Saved entries
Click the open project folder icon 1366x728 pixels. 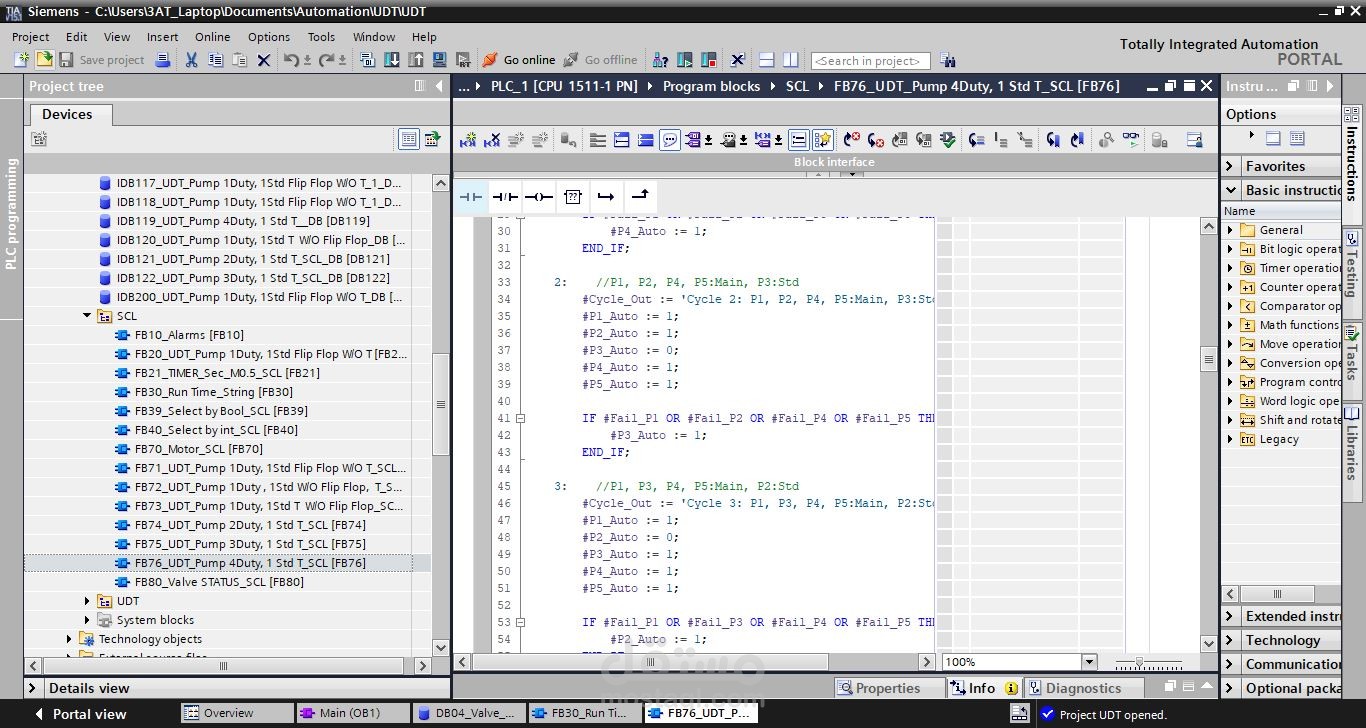coord(44,60)
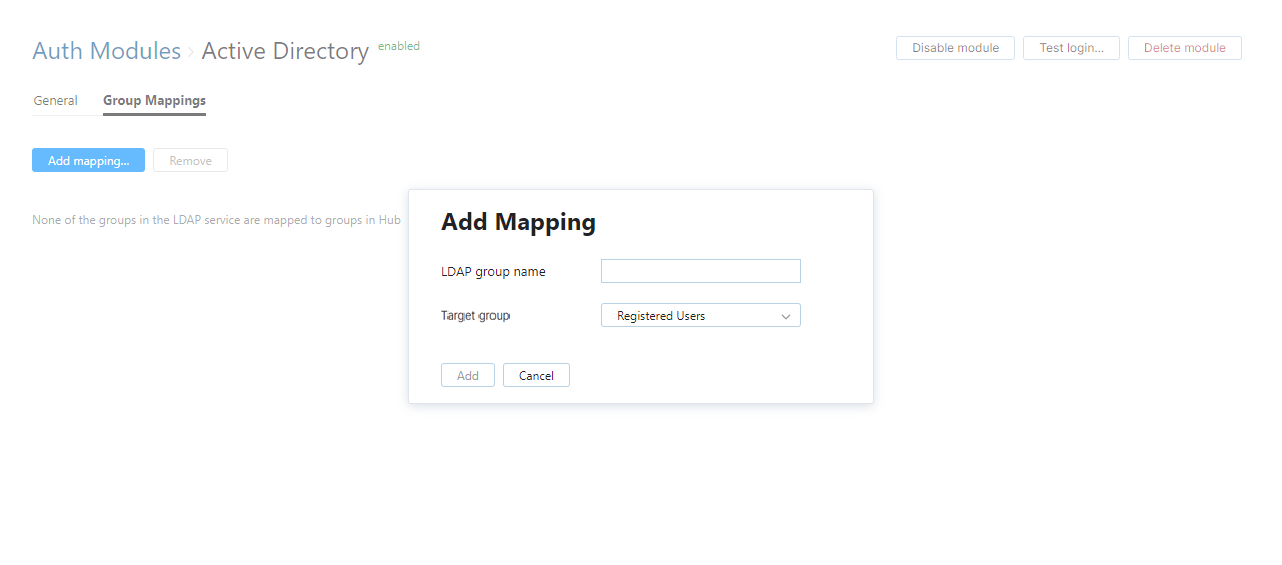The image size is (1282, 565).
Task: Confirm the dialog with the Add button
Action: (x=467, y=375)
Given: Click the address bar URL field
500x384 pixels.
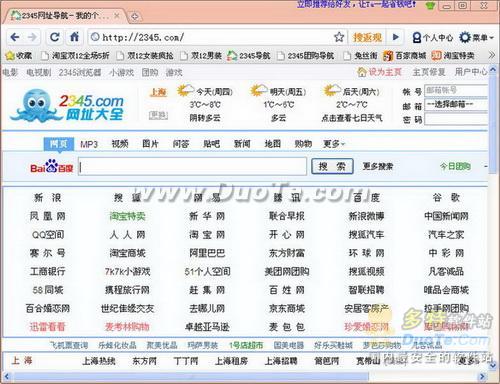Looking at the screenshot, I should tap(212, 37).
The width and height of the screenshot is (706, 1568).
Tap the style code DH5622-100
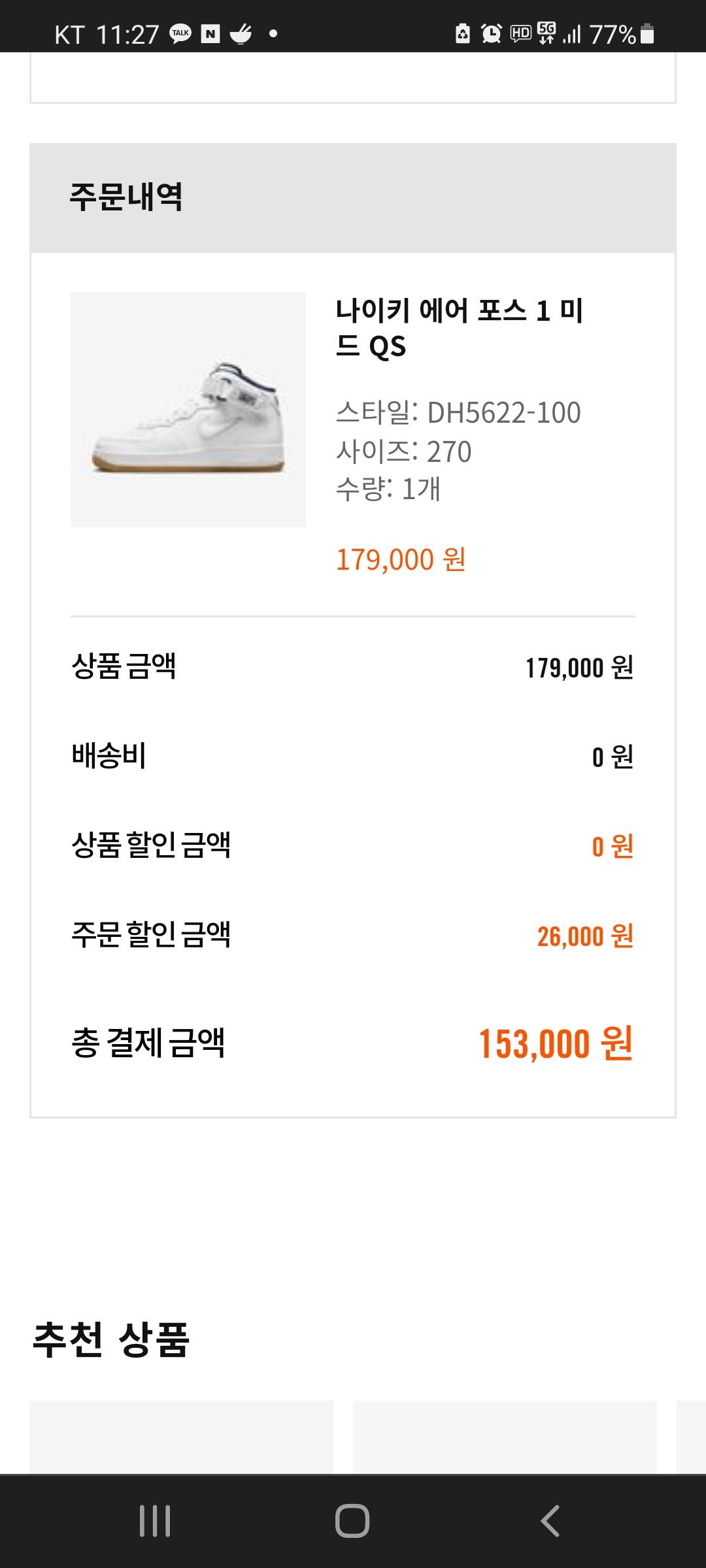(504, 413)
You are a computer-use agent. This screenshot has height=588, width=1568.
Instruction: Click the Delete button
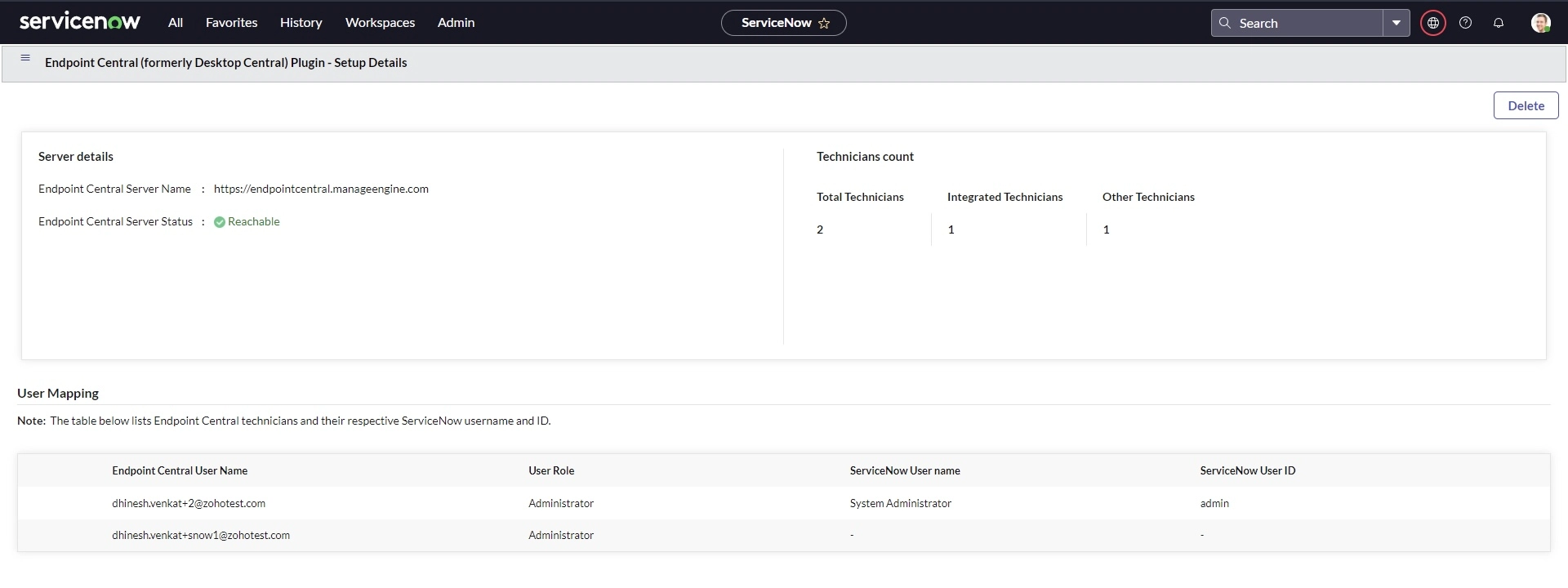(1526, 105)
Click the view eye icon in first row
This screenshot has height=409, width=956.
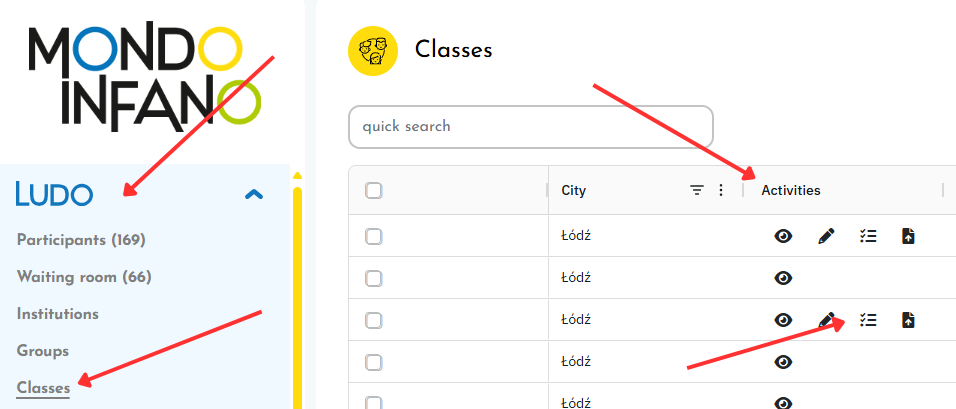(784, 236)
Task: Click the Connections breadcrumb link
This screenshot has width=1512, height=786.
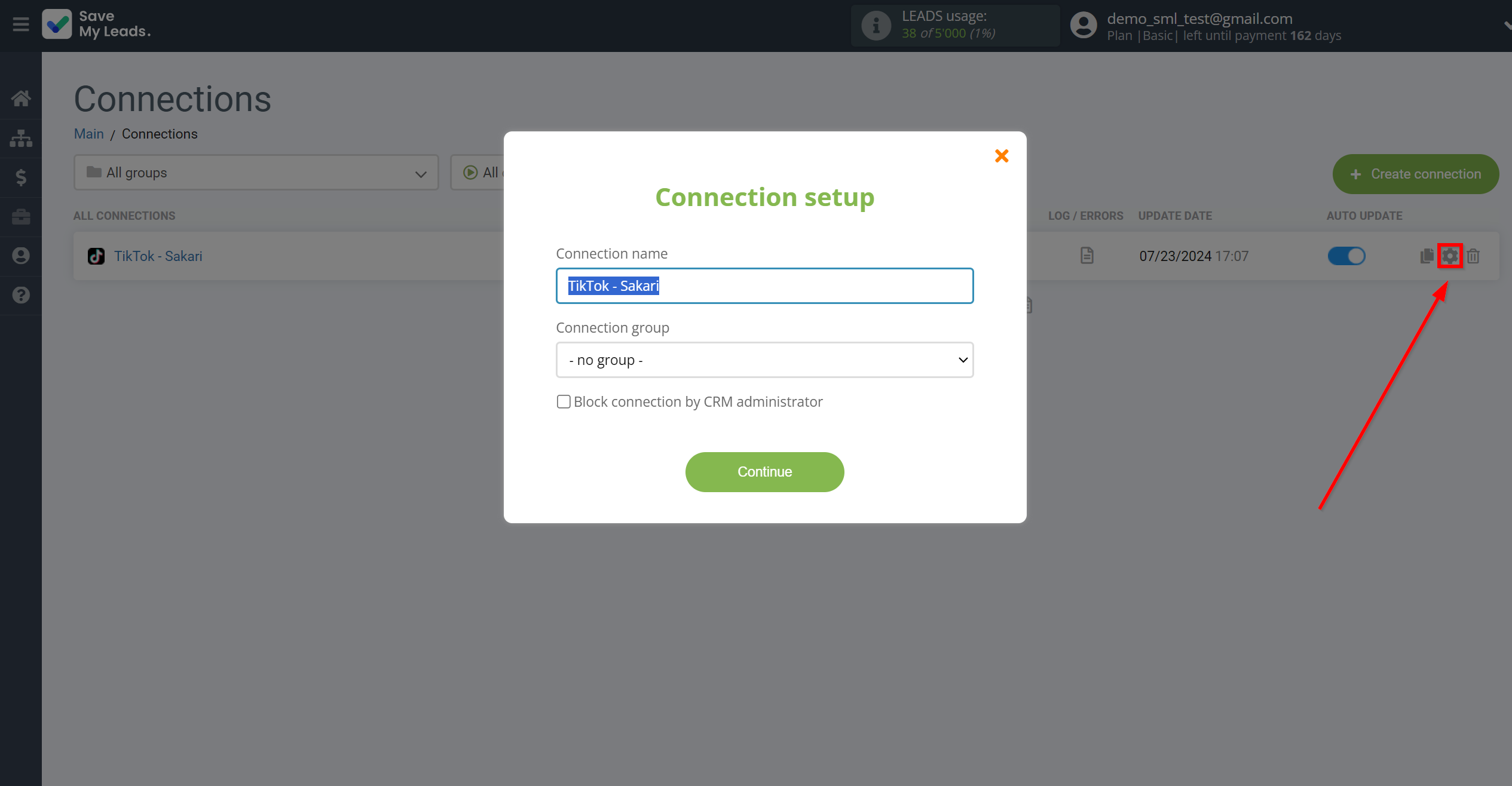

**Try it**
Leave out every picture, and write out exactly the lines from the one with "500x384 pixels." through the end of the records above, both ends included.

**Task output**
500x384 pixels.
Looking at the screenshot, I should tap(212, 37).
The width and height of the screenshot is (706, 1568).
Tap the style code DH5622-100
(504, 413)
You are a computer-use agent. This screenshot has height=588, width=1568.
Instruction: Click the Delete button
(1526, 105)
Click the view eye icon in first row
This screenshot has height=409, width=956.
(784, 236)
Task: Click the Connections breadcrumb link
This screenshot has width=1512, height=786.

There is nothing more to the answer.